Constantine Announces $8,392,569 First Tranche Closing of Non-Brokered Private Placement
Not for distribution to United States newswire services or for dissemination in the United States
VANCOUVER, British Columbia, May 30, 2018 (GLOBE NEWSWIRE) -- Constantine Metal Resources Ltd. (TSX Venture:CEM) (OTCQB:CNSND) ("Constantine" or the "Company") is pleased to announce that it has closed the first tranche of its previously announced $10,000,000 private placement. The first tranche consisted of 12,342,013 units (the “Units”) at a price of $0.68 per Unit for aggregate gross proceeds of $8,392,569. The Units were placed with strategic investors existing shareholders and insiders. This includes significant investments by the Electrum Strategic Opportunities Fund II L.P. (“Electrum”), an investment fund managed by The Electrum Group LLC, and participation by Altius Minerals Corp. (TSX:ALS) and John Tognetti, a major shareholder and insider.

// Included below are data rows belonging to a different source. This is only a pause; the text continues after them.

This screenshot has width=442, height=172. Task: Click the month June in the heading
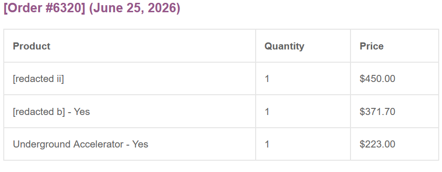tap(108, 8)
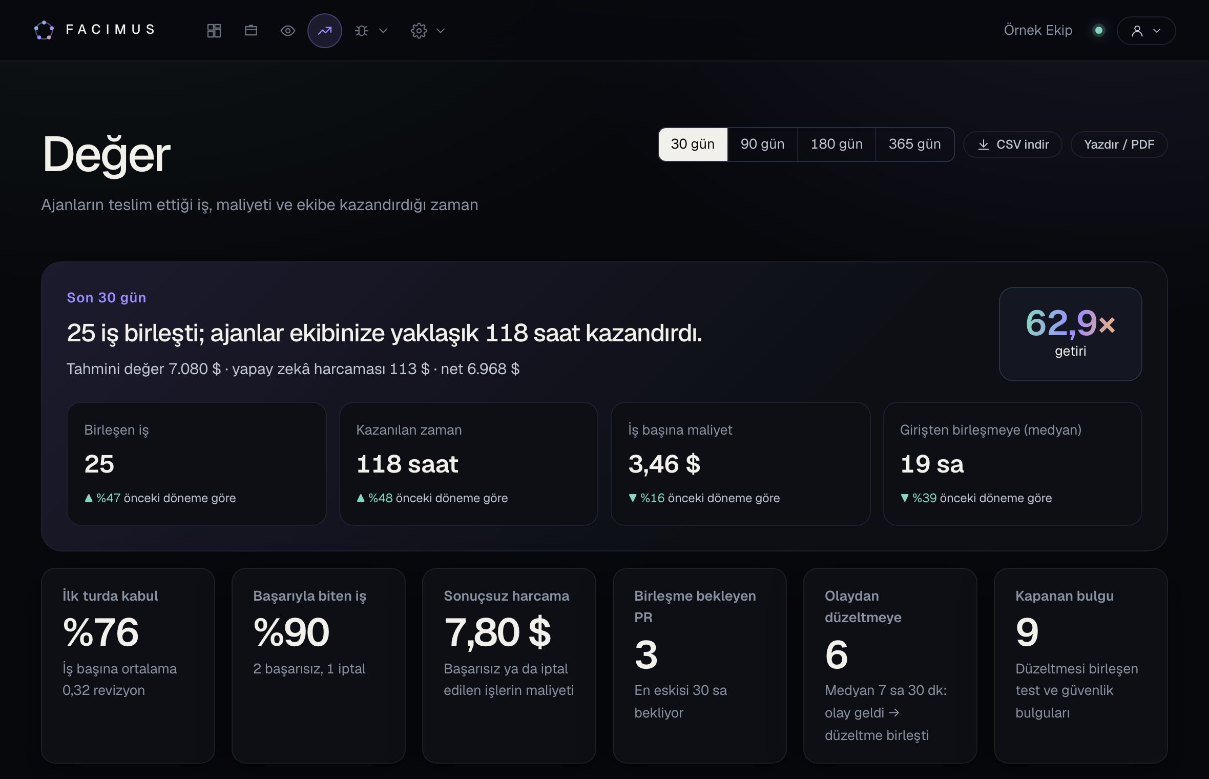Open the eye watch view icon
The image size is (1209, 779).
(x=288, y=31)
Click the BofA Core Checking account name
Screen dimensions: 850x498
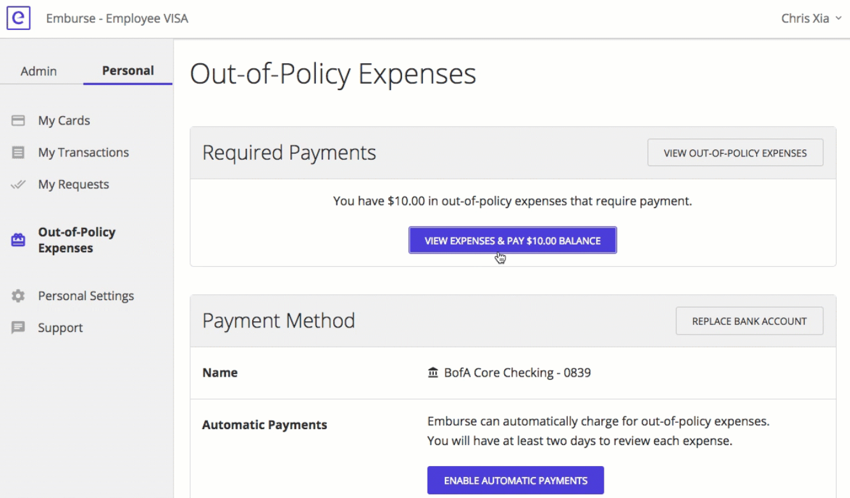point(517,372)
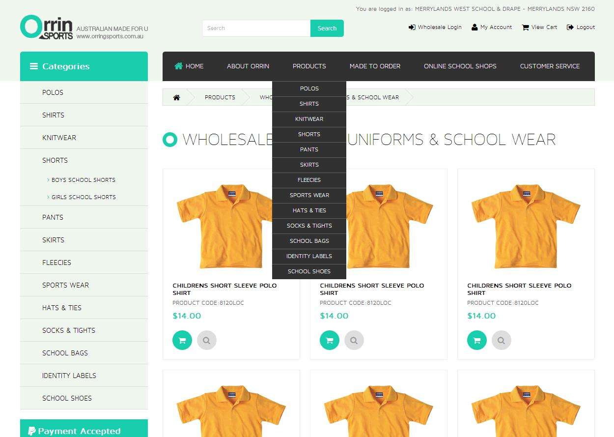The image size is (614, 437).
Task: Add first polo shirt to cart
Action: [x=182, y=340]
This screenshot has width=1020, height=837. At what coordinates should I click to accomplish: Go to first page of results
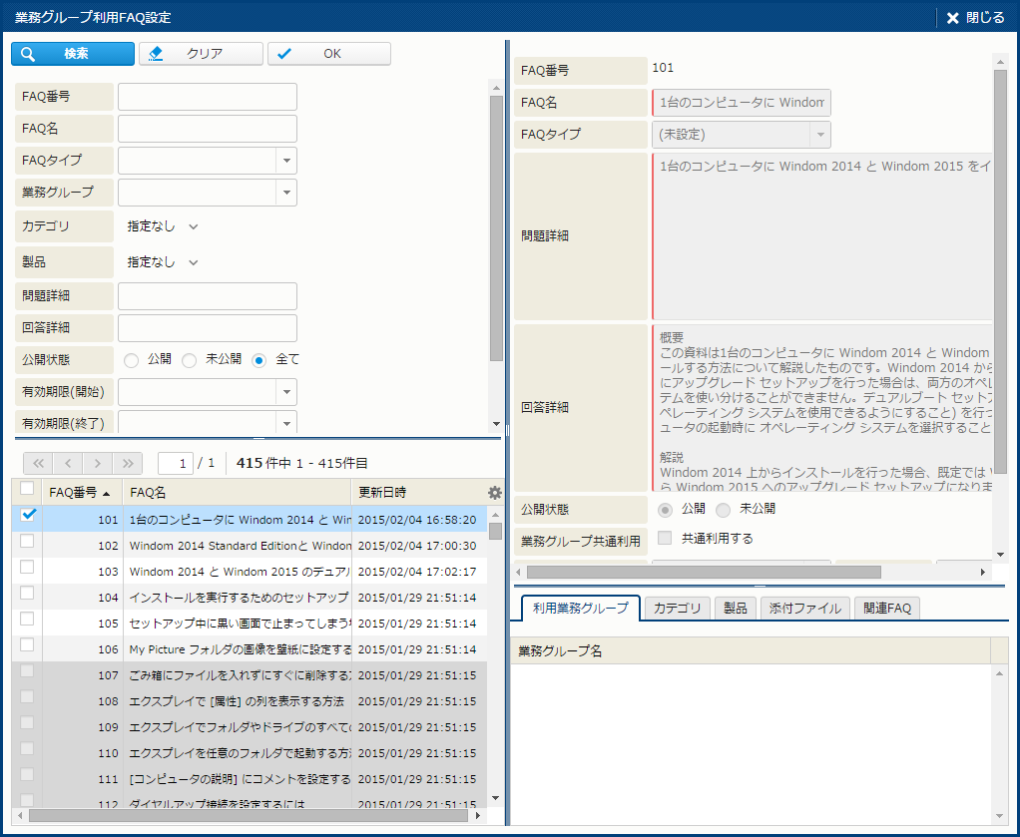[x=38, y=463]
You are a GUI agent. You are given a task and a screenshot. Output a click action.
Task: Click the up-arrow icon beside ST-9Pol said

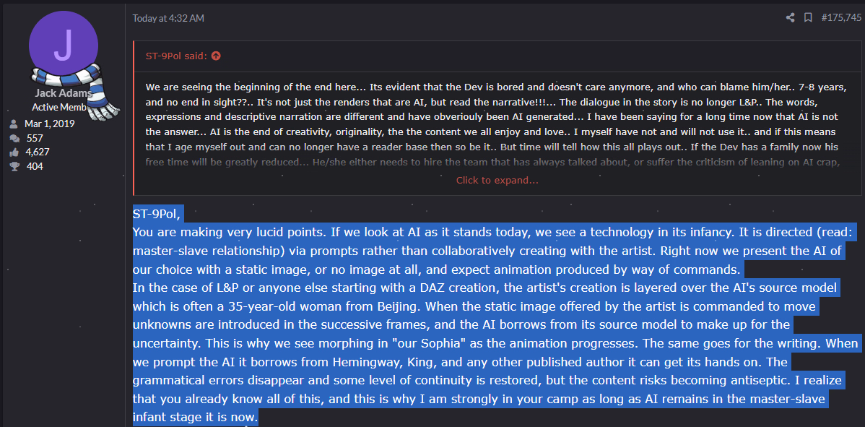(217, 56)
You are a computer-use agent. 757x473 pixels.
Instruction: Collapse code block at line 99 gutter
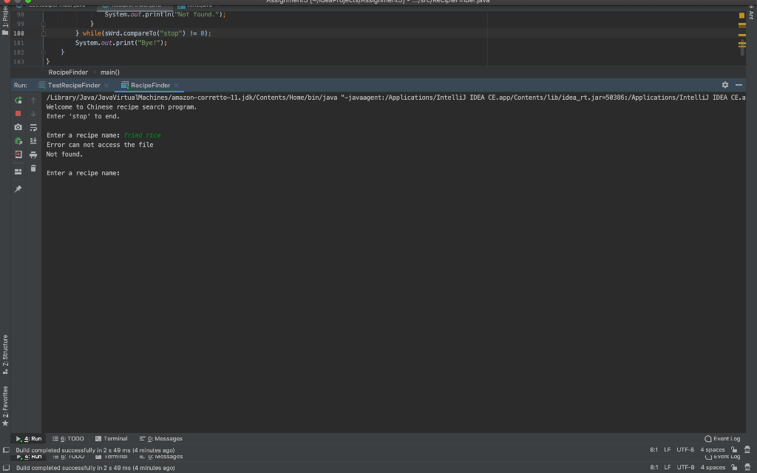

Each Unit consisted of one share and one transferable share purchase warrant. Each warrant from the first tranche entitles the holder to purchase one common share at a price of $1.00 per share until May 29, 2023. Under the terms of its unit purchase agreement with the Company, Electrum has certain pre-emptive rights on future financings and, as of the closing of the first tranche private placement, the right to select one director to be appointed to the Company’s board of directors and has named Mr. Stuart Harshaw, a seasoned mining executive with a successful international career at Vale and Inco. Mr. Harshaw earned a BSc in Metallurgical Engineering from Queen’s University and an MBA from Laurentian University. Upon completion of the second tranche closing, Electrum will have the right to name one additional director to be appointed to the board of directors (for a total of two).
In connection with the first tranche of the private placement, the Company paid cash finder’s fees to Haywood Securities Inc. and Canaccord Genuity Corp. totaling $147,188, based on 4% of gross proceeds raised through the sale of Units to purchasers introduced by them to the Company.
The Company expects to complete a second tranche closing of the private placement to Electrum, consisting of 2,363,868 Units for proceeds of $1,607,430. Closing is expected to occur in the third week of July, following the July 12, 2018 annual general meeting of the Company, at which shareholders will be asked to approve Electrum as a new Control Person of the Company. Following the closing of the second tranche of the private placement, Electrum will have completed a $6,000,000 investment in the Company and will own 9,073,529 common shares of the Company, representing approximately 20.6% of the outstanding shares of the Company.
Total shares issued and outstanding after completion of the second tranche are projected to be 44,041,752 and fully diluted 61,678,883 shares. Closing of the second tranche of the private placement remains subject to shareholder approval and approval of the TSX Venture Exchange.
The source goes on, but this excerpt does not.